--- Task to complete ---
The data should be duplicated exactly, with every word kept as it is.

[Collection entries]

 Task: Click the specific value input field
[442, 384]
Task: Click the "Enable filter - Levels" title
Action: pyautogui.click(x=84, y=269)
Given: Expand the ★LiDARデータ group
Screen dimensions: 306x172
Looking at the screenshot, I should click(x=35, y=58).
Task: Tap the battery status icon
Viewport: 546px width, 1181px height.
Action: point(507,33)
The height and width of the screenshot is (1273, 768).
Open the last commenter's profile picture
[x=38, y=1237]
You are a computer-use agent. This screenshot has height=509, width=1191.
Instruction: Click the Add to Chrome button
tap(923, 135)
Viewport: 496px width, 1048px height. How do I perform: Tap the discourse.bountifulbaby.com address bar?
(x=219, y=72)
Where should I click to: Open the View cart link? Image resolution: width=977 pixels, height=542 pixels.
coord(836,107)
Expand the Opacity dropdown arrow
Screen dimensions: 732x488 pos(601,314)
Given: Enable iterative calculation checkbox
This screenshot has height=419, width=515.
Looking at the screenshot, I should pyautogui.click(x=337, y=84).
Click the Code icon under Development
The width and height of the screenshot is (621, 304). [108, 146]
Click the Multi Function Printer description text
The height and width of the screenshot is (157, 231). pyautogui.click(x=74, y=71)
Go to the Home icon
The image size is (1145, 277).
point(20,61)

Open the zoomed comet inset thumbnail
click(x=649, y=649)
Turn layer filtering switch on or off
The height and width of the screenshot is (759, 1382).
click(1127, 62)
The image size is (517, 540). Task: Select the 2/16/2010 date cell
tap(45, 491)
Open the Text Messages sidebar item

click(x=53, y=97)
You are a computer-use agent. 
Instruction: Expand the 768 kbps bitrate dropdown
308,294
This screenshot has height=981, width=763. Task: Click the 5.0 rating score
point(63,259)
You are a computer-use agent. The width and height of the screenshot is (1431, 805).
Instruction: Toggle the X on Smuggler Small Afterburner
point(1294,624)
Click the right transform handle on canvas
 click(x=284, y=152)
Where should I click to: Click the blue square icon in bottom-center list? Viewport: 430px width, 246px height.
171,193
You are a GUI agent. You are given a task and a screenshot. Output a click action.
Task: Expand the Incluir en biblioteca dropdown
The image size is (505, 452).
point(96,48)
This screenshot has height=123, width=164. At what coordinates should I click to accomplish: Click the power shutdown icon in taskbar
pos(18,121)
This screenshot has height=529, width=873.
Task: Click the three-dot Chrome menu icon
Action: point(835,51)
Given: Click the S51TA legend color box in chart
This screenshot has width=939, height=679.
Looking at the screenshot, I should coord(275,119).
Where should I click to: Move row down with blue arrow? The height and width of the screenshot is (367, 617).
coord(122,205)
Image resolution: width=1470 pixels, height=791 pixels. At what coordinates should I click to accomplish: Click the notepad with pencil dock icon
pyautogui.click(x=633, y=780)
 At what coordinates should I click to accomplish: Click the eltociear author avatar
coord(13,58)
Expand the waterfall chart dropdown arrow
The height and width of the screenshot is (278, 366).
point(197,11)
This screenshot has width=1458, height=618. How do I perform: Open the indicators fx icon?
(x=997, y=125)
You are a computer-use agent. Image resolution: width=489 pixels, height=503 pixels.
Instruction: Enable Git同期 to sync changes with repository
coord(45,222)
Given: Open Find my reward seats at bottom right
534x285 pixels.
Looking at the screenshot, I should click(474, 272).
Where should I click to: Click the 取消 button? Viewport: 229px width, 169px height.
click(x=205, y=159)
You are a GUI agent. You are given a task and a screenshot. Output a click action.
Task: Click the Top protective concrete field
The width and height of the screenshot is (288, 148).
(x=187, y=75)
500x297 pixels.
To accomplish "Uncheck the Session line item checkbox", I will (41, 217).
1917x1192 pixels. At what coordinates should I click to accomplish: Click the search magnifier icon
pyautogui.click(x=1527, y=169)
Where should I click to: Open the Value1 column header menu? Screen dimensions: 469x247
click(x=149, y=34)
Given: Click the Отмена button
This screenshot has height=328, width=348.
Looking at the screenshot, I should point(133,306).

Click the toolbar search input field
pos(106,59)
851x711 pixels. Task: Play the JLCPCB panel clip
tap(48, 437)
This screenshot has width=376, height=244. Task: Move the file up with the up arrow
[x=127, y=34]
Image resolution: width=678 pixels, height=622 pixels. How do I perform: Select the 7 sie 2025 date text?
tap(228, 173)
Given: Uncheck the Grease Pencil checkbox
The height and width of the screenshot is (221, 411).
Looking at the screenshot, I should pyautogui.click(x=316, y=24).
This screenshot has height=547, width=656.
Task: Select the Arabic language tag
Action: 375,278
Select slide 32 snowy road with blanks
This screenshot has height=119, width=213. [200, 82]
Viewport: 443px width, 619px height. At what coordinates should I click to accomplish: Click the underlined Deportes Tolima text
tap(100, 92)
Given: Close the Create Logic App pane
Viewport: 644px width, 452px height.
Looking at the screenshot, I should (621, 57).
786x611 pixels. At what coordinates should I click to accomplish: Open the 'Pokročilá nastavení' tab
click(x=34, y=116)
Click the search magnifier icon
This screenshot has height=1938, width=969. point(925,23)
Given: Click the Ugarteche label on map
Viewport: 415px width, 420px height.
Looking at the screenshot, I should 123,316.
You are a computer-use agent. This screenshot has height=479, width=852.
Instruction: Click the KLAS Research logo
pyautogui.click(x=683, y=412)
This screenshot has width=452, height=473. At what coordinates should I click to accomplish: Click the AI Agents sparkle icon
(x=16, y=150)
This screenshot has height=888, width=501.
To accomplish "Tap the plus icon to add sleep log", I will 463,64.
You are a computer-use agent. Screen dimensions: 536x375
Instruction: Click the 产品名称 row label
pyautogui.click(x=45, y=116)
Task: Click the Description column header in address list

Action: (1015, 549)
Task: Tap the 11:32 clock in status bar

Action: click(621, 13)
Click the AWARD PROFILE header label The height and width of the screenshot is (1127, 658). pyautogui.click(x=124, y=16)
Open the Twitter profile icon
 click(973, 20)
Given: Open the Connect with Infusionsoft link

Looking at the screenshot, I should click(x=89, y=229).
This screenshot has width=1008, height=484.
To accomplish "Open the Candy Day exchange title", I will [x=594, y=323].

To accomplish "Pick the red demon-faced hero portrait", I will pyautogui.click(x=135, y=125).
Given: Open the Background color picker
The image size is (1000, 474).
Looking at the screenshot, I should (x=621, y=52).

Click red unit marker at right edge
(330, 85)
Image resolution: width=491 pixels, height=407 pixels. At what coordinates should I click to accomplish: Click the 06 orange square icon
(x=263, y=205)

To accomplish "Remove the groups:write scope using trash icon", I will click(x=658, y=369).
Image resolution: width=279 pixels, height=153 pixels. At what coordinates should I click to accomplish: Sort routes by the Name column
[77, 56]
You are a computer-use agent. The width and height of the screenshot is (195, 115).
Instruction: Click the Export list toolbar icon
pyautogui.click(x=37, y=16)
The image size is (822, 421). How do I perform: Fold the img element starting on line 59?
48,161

--- Expected output ---
 Task: Click the specific value input field
[442, 384]
Task: Click the "Enable filter - Levels" title
Action: pyautogui.click(x=84, y=269)
Given: Expand the ★LiDARデータ group
Screen dimensions: 306x172
Looking at the screenshot, I should click(x=35, y=58).
Task: Tap the battery status icon
Viewport: 546px width, 1181px height.
Action: point(507,33)
The height and width of the screenshot is (1273, 768).
Open the last commenter's profile picture
[x=38, y=1237]
You are a computer-use agent. This screenshot has height=509, width=1191.
Instruction: Click the Add to Chrome button
tap(923, 135)
Viewport: 496px width, 1048px height. How do I perform: Tap the discourse.bountifulbaby.com address bar?
(x=219, y=72)
Where should I click to: Open the View cart link? Image resolution: width=977 pixels, height=542 pixels.
coord(836,107)
Expand the Opacity dropdown arrow
Screen dimensions: 732x488 pos(601,314)
Given: Enable iterative calculation checkbox
This screenshot has height=419, width=515.
Looking at the screenshot, I should pyautogui.click(x=337, y=84).
Click the Code icon under Development
The width and height of the screenshot is (621, 304). [108, 146]
Click the Multi Function Printer description text
The height and width of the screenshot is (157, 231). pyautogui.click(x=74, y=71)
Go to the Home icon
The image size is (1145, 277).
point(20,61)

Open the zoomed comet inset thumbnail
click(x=649, y=649)
Turn layer filtering switch on or off
The height and width of the screenshot is (759, 1382).
click(1127, 62)
The image size is (517, 540). Task: Select the 2/16/2010 date cell
tap(45, 491)
Open the Text Messages sidebar item

click(x=53, y=97)
You are a computer-use agent. 
Instruction: Expand the 768 kbps bitrate dropdown
308,294
This screenshot has height=981, width=763. Task: Click the 5.0 rating score
point(63,259)
You are a computer-use agent. The width and height of the screenshot is (1431, 805).
Instruction: Toggle the X on Smuggler Small Afterburner
point(1294,624)
Click the right transform handle on canvas
 click(x=284, y=152)
Where should I click to: Click the blue square icon in bottom-center list? Viewport: 430px width, 246px height.
171,193
You are a GUI agent. You are given a task and a screenshot. Output a click action.
Task: Expand the Incluir en biblioteca dropdown
The image size is (505, 452).
point(96,48)
This screenshot has height=123, width=164. At what coordinates should I click to accomplish: Click the power shutdown icon in taskbar
pos(18,121)
This screenshot has height=529, width=873.
Task: Click the three-dot Chrome menu icon
Action: point(835,51)
Given: Click the S51TA legend color box in chart
This screenshot has width=939, height=679.
Looking at the screenshot, I should coord(275,119).
Where should I click to: Move row down with blue arrow? The height and width of the screenshot is (367, 617).
coord(122,205)
Image resolution: width=1470 pixels, height=791 pixels. At what coordinates should I click to accomplish: Click the notepad with pencil dock icon
pyautogui.click(x=633, y=780)
 At what coordinates should I click to accomplish: Click the eltociear author avatar
coord(13,58)
Expand the waterfall chart dropdown arrow
The height and width of the screenshot is (278, 366).
point(197,11)
This screenshot has width=1458, height=618. How do I perform: Open the indicators fx icon?
(x=997, y=125)
You are a computer-use agent. Image resolution: width=489 pixels, height=503 pixels.
Instruction: Enable Git同期 to sync changes with repository
coord(45,222)
Given: Open Find my reward seats at bottom right
534x285 pixels.
Looking at the screenshot, I should click(474, 272).
Where should I click to: Click the 取消 button? Viewport: 229px width, 169px height.
click(x=205, y=159)
You are a GUI agent. You are given a task and a screenshot. Output a click action.
Task: Click the Top protective concrete field
The width and height of the screenshot is (288, 148).
(x=187, y=75)
500x297 pixels.
To accomplish "Uncheck the Session line item checkbox", I will (41, 217).
1917x1192 pixels. At what coordinates should I click to accomplish: Click the search magnifier icon
pyautogui.click(x=1527, y=169)
Where should I click to: Open the Value1 column header menu? Screen dimensions: 469x247
click(x=149, y=34)
Given: Click the Отмена button
This screenshot has height=328, width=348.
Looking at the screenshot, I should point(133,306).

Click the toolbar search input field
pos(106,59)
851x711 pixels. Task: Play the JLCPCB panel clip
tap(48, 437)
This screenshot has width=376, height=244. Task: Move the file up with the up arrow
[x=127, y=34]
Image resolution: width=678 pixels, height=622 pixels. How do I perform: Select the 7 sie 2025 date text?
tap(228, 173)
Given: Uncheck the Grease Pencil checkbox
The height and width of the screenshot is (221, 411).
Looking at the screenshot, I should pyautogui.click(x=316, y=24).
This screenshot has height=547, width=656.
Task: Select the Arabic language tag
Action: 375,278
Select slide 32 snowy road with blanks
This screenshot has height=119, width=213. [200, 82]
Viewport: 443px width, 619px height. At what coordinates should I click to accomplish: Click the underlined Deportes Tolima text
tap(100, 92)
Given: Close the Create Logic App pane
Viewport: 644px width, 452px height.
Looking at the screenshot, I should (621, 57).
786x611 pixels. At what coordinates should I click to accomplish: Open the 'Pokročilá nastavení' tab
click(x=34, y=116)
Click the search magnifier icon
This screenshot has height=1938, width=969. point(925,23)
Given: Click the Ugarteche label on map
Viewport: 415px width, 420px height.
Looking at the screenshot, I should 123,316.
You are a computer-use agent. This screenshot has height=479, width=852.
Instruction: Click the KLAS Research logo
pyautogui.click(x=683, y=412)
This screenshot has width=452, height=473. At what coordinates should I click to accomplish: Click the AI Agents sparkle icon
(x=16, y=150)
This screenshot has height=888, width=501.
To accomplish "Tap the plus icon to add sleep log", I will 463,64.
You are a computer-use agent. Screen dimensions: 536x375
Instruction: Click the 产品名称 row label
pyautogui.click(x=45, y=116)
Task: Click the Description column header in address list

Action: (1015, 549)
Task: Tap the 11:32 clock in status bar

Action: click(621, 13)
Click the AWARD PROFILE header label The height and width of the screenshot is (1127, 658). pyautogui.click(x=124, y=16)
Open the Twitter profile icon
 click(973, 20)
Given: Open the Connect with Infusionsoft link

Looking at the screenshot, I should click(x=89, y=229).
This screenshot has width=1008, height=484.
To accomplish "Open the Candy Day exchange title", I will [x=594, y=323].

To accomplish "Pick the red demon-faced hero portrait", I will pyautogui.click(x=135, y=125).
Given: Open the Background color picker
The image size is (1000, 474).
Looking at the screenshot, I should (x=621, y=52).

Click red unit marker at right edge
(330, 85)
Image resolution: width=491 pixels, height=407 pixels. At what coordinates should I click to accomplish: Click the 06 orange square icon
(x=263, y=205)

To accomplish "Remove the groups:write scope using trash icon", I will click(x=658, y=369).
Image resolution: width=279 pixels, height=153 pixels. At what coordinates should I click to accomplish: Sort routes by the Name column
[77, 56]
You are a computer-use agent. The width and height of the screenshot is (195, 115).
Instruction: Click the Export list toolbar icon
pyautogui.click(x=37, y=16)
The image size is (822, 421). How do I perform: Fold the img element starting on line 59?
48,161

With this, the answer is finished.